E2E MLOps on AWS: Part1 - Introduction

End-to-End MLOps on AWS: Part1 - Introduction #

Authors: Palash Nimodia , Yogendra Yatnalkar
Last Edited: 01/05/2023

The upcoming series of blogs will try to explain how to build a complete MLOps system on AWS, mainly revolving around the AWS SageMaker ecosystem. The Part-1 of this blog introduces the concept of MLOps, its various constituents and the AWS services that are needed to build them.

Prerequisite: The blog series expects the reader to have a basic understanding of the following concepts:

  • Docker
  • Basic AWS Ecosystem (S3, ECR, AWS Systems Manager Parameter Store, etc)
  • Advance knowledge of AWS SageMaker (and experience with Bring Your Own Container - BYOC for SageMaker jobs and SageMaker Pipelines)
  • Basics of machine learning and deep learning techniques

Why MLOps ? #

According to the several sources available on the internet, around 85-90% of the Machine Learning models never make it into production. Some of the reasons for this low success rate are:

  • Difficulty in scaling the tools and services around the AI ecosystem; and proving positive return on investment
  • Difficulty in detecting drift and deciding what will be the best strategy to retrain the hosted models
  • Complexity of governance and deployment of numerous AI models
  • Lack of leadership support and understanding of machine learning models

Most of the above listed concerns can be resolved using right MLOps practices, hence MLOps has been gaining prominence in recent years.


MLOps Definition: #

MLOps refers to a standard set of practices for businesses that want to deploy and manage ML models in production.

Any MLOps system includes a number of tools for different purposes, e.g.

  • Code Version Control: Git (GitHub, GitLab, Bitbucket, etc)
  • Data Version Control: DVC, Git LFS, etc
  • Testing and building services: Jenkins, AWS CodePipeline, etc
  • Infrastructure as a code: Terraform, AWS CloudFormation
  • Machine Learning Platform: AWS SageMaker, GCP VertexAI
  • Workflow Orchestration: SageMaker Pipelines, Apache Airflow, AWS Step Functions, Kubeflow

In this series of blogs, we will use SageMaker as our main toolbox. We will demonstrate how to manage the entire lifecycle of an ML model with automation for use cases in multiple domains.

NOTE: For this blog, we will only assume that we are working with batch-workload i.e the use-case will carry out batch-inference and no real-time inference. In future blogs, we will also touch upon the topic of real-time workloads.


Definitions: #

The two essential constituents for any MLOps System are components and pipelines.

Components: #

A Component can be defined as an independent ML functionality or an ML operation which is a part of the larger process. Few of the examples of components could be: data-processing, ML model training, model inference, etc.

----

Problem 1
According to the MLOps introduction, what share of machine learning models never reach production?
Problem 2
Reproduce the passage of the MLOps introduction starting with "Prerequisite: The blog" and going on through "and SageMaker Pipelines)".

Provided material
----

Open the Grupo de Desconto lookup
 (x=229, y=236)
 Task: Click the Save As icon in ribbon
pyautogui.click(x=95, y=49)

----

Reply 1
Around 85-90% of machine learning models never make it into production.

Reply 2
Prerequisite: The blog series expects the reader to have a basic understanding of the following concepts:

  • Docker
  • Basic AWS Ecosystem (S3, ECR, AWS Systems Manager Parameter Store, etc)
  • Advance knowledge of AWS SageMaker (and experience with Bring Your Own Container - BYOC for SageMaker jobs and SageMaker Pipelines)